■ **EXERCISE OBJECTIVE**: Count the lines in the records below that contain the string "screenshot". Give only the number.

■ **SUPPLIED RECORDS**:
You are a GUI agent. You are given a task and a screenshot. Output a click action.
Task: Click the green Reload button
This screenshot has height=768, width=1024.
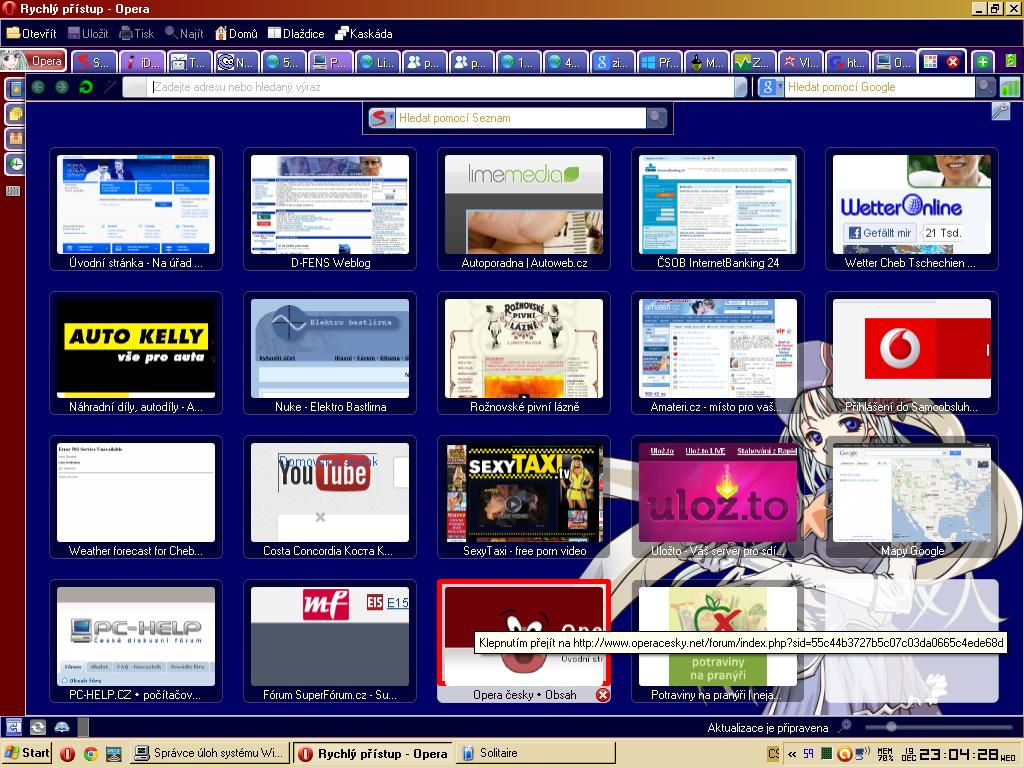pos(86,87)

...

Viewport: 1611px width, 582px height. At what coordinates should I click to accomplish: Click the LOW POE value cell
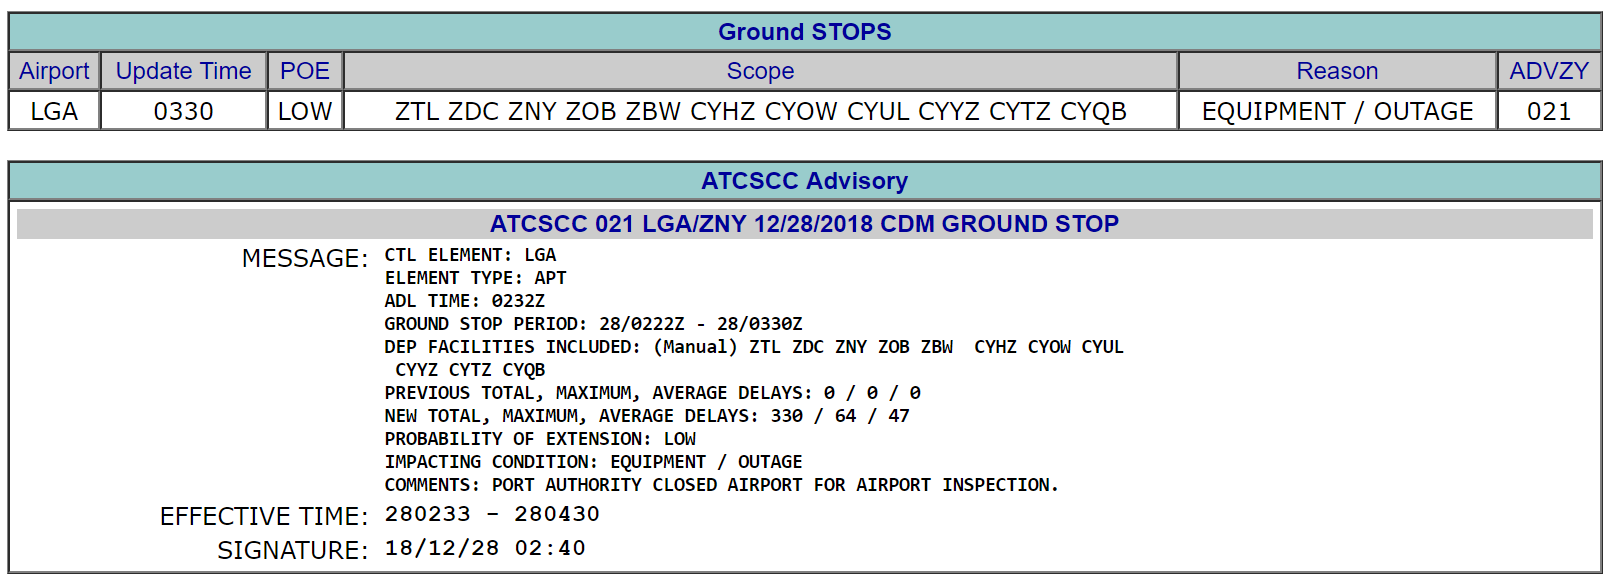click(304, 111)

■ **IN RESPONSE**: 2